From Chapter 30 of The Downtown Pop Underground — order online, or from a local independent bookstore
In 1975, Blondie performed as the backing band in a revival of Jackie Curtis’s Vain Victory, with Debbie Harry playing the role of Juicy Lucy and the boys in the band wearing identical blue sharkskin suits that Chris Stein found at a discount store on Broadway. Danny Fields wrote about the show in his SoHo Weekly News column, which was the first time Blondie was mentioned in print. “That was big for us at the time,” Stein recalled, “and we got a lot of attention. We got exposed to a lot of the intelligentsia through that.” Local media outlets like the SoHo Weekly News, Village Voice, and the soon-to-be-launched New York Rocker played a pivotal role in the development of the downtown’s various arts scenes. Influential rock writers like the Voice’s Robert Christgau publicized what was happening and accelerated their momentum, creating a kind of feedback loop.
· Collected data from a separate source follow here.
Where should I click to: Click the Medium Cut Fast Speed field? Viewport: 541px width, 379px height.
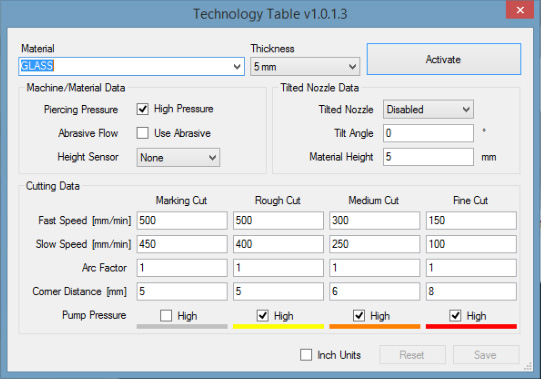(x=375, y=220)
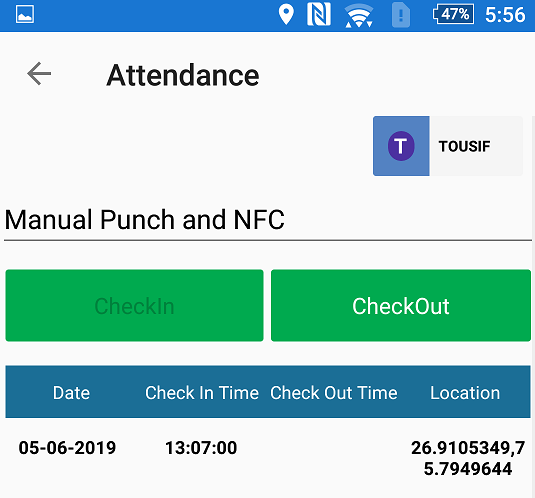Tap the battery 47% indicator

453,14
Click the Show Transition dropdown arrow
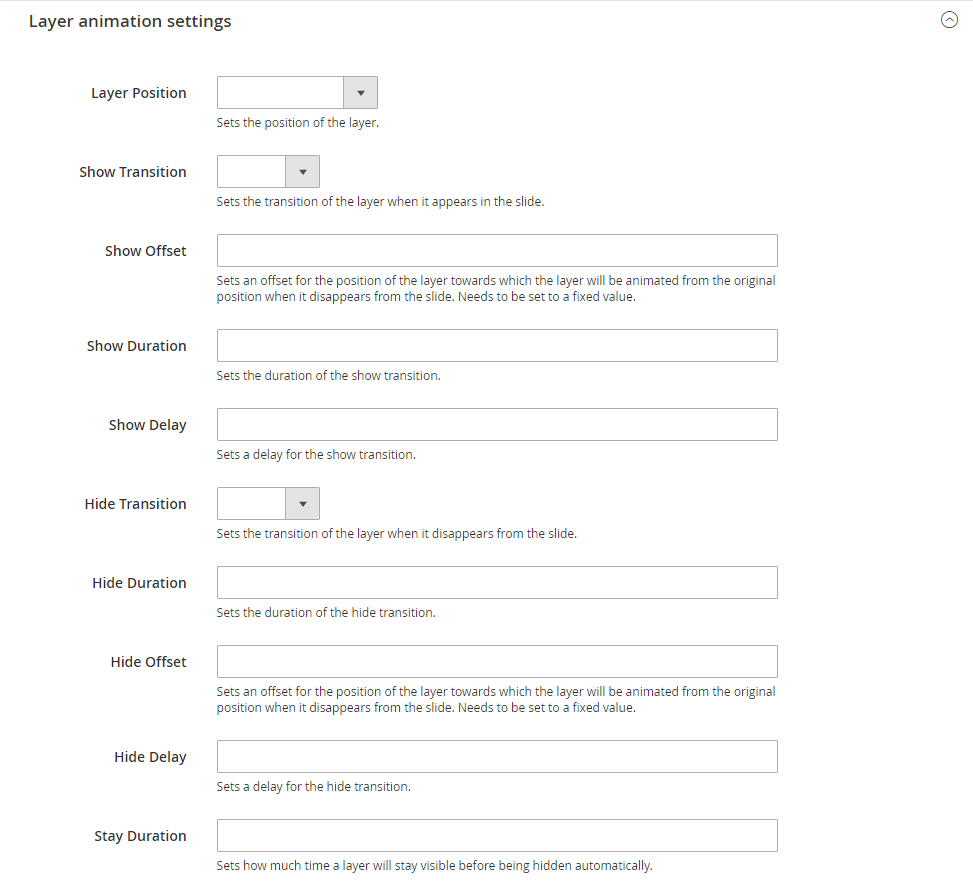973x881 pixels. point(303,171)
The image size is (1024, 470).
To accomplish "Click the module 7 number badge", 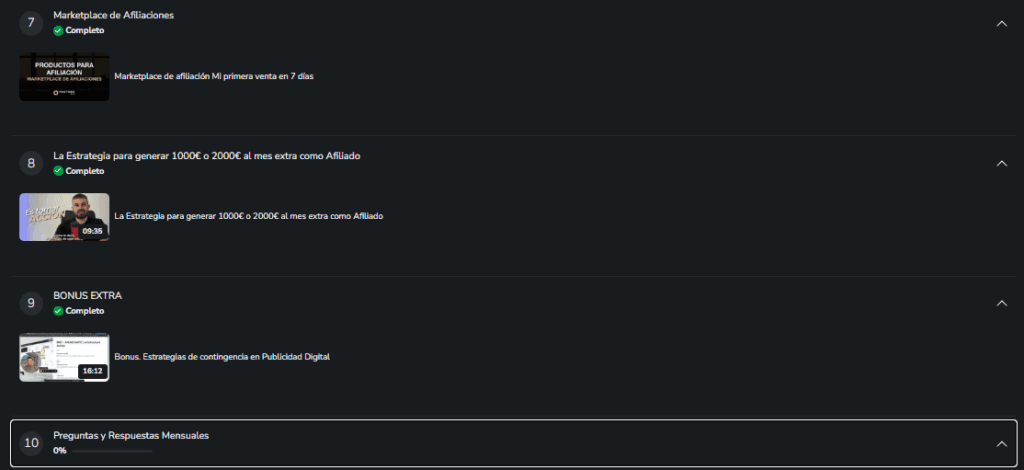I will (x=31, y=22).
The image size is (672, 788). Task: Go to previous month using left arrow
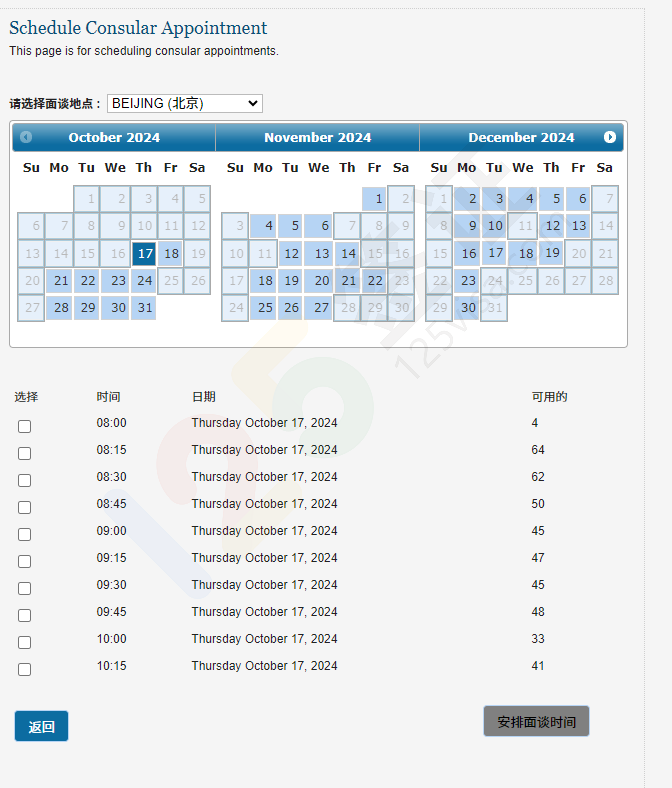[x=26, y=137]
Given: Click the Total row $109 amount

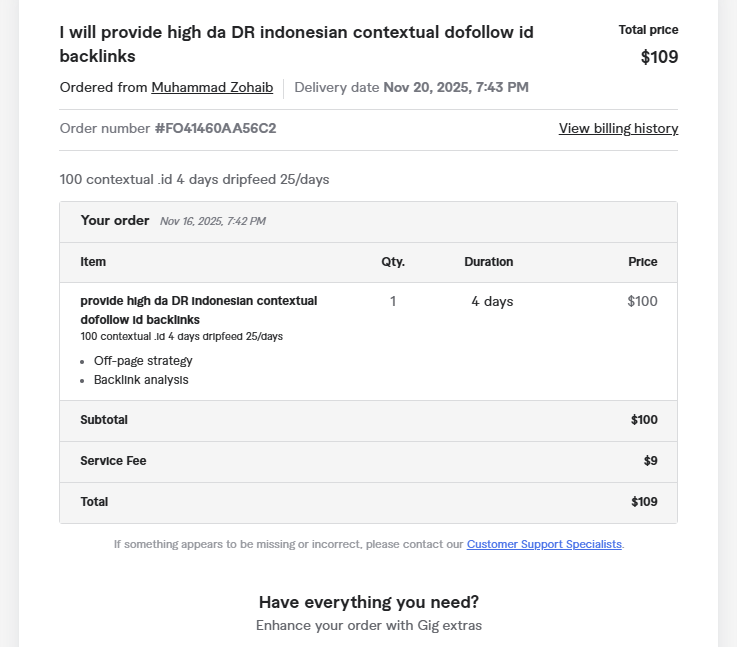Looking at the screenshot, I should tap(644, 502).
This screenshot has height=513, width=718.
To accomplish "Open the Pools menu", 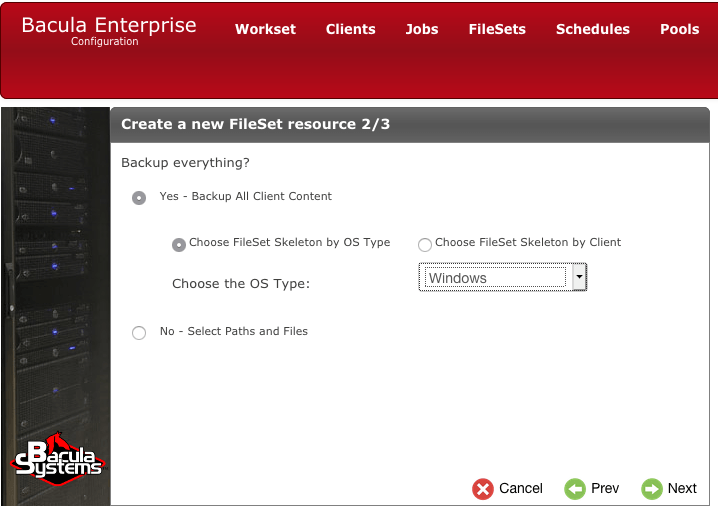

Tony Zanetta was also cast in the revival of Vain Victory with Blondie, which was directed by the ubiquitous Tony Ingrassia. “I think a singer or a star needs to be able to magnify their own personality,” Zanetta said, “and Tony was really, really good at that. I mean, he worked with Debbie Harry, Patti Smith, Wayne County, and Cherry Vanilla, and I think they all took something from those experiences.” Back in 1973, when the Stilettoes were performing at places like Bobern Bar and Grill, Harry and Stein hired Ingrassia to help the group with choreography, projecting a cohesive image, and singing with attitude. “Tony did a lot of stage work,” Stein said. “He was a very flamboyant and a loud guy, and was responsible for a lot of cool projects, even though he was very unsung.” Harry added, “He was a slave driver. He was making us work very hard and not to sing technically, but to sing emotionally. And that was a great lesson, to make sure that you really had a connection with what you were saying or talking about or singing about, rather than just singing a nice melody with good technique.”